Below is a message from Anastasia:

Hi Jordan,

For some reason I can’t open the question edit that you added later but hopefully I cover it with the following summary.

OK, lots going on here. Sulfur can be challenging as it can have oxidation numbers of -2 to +6. On the plus side, some of the details that you might be concerned about here go beyond what is explained on page 355 of the classroom companion and this means that some aspects will be beyond the scope of the MCAT.
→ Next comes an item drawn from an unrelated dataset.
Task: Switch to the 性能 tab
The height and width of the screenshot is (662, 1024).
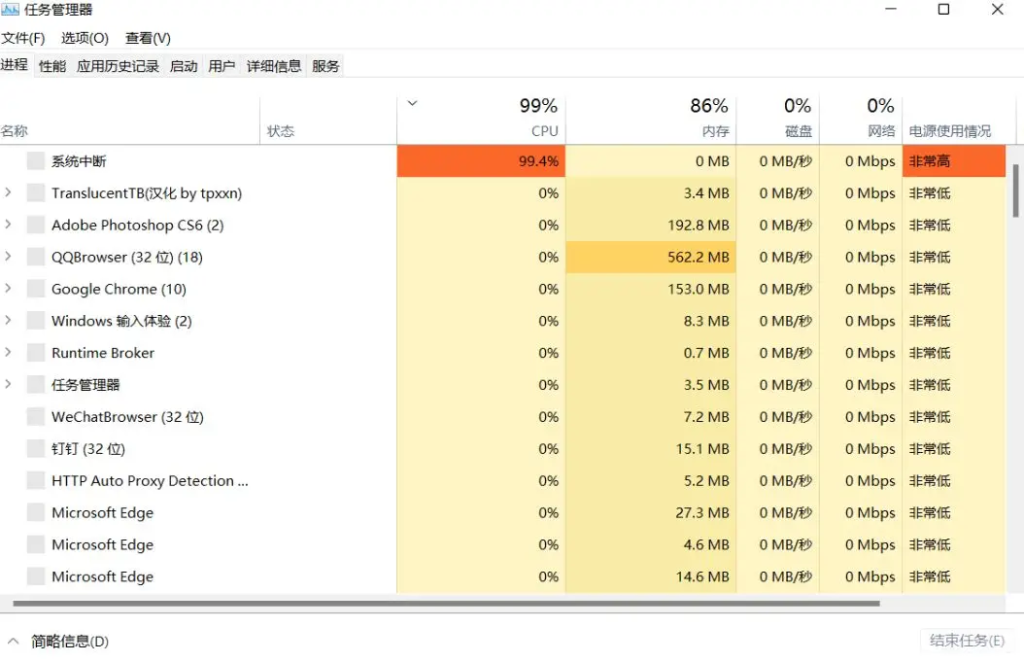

HOWEVER, there are things that I would want you to recognize as I would count them as fair game content:

First let’s look at this ‘quantitatively’ and assign oxidation numbers where we can:

1. If you are given the sulfite ion (SO32- , far right of your image) you definitely could determine the oxidation number for sulfur.
a. Since the overall charge of the ion is -2, the sum of the oxidation numbers for all the atoms in the species will sum to -2 as well. Let’s say that X is the oxidation number for sulfur in this ion then X + 3(-2) = -2 where 3(-2) is the term representing the product of the oxidation state of oxygen (it’s not a peroxide so I am pretty safe assuming -2) and the number of oxygen atoms in the species which happens to be 3. Solving for X yields an oxidation number for sulfur of +4. Great, a match!
2. What you probably noticed and I assume why you are asking the question, is that if you try to treat the thiosulfate ion (S2O32-) with two sulfur atoms in differing oxidation states the same way as the sulfite ion, everything breaks down; you get +2 for each of them which does not jibe with the scheme. You are unlikely then, without a bunch of explanation in the corresponding passage, to be asked to determine the specific oxidation numbers for two of the same atoms (in the same species) in differing oxidation states as in thiosulfate.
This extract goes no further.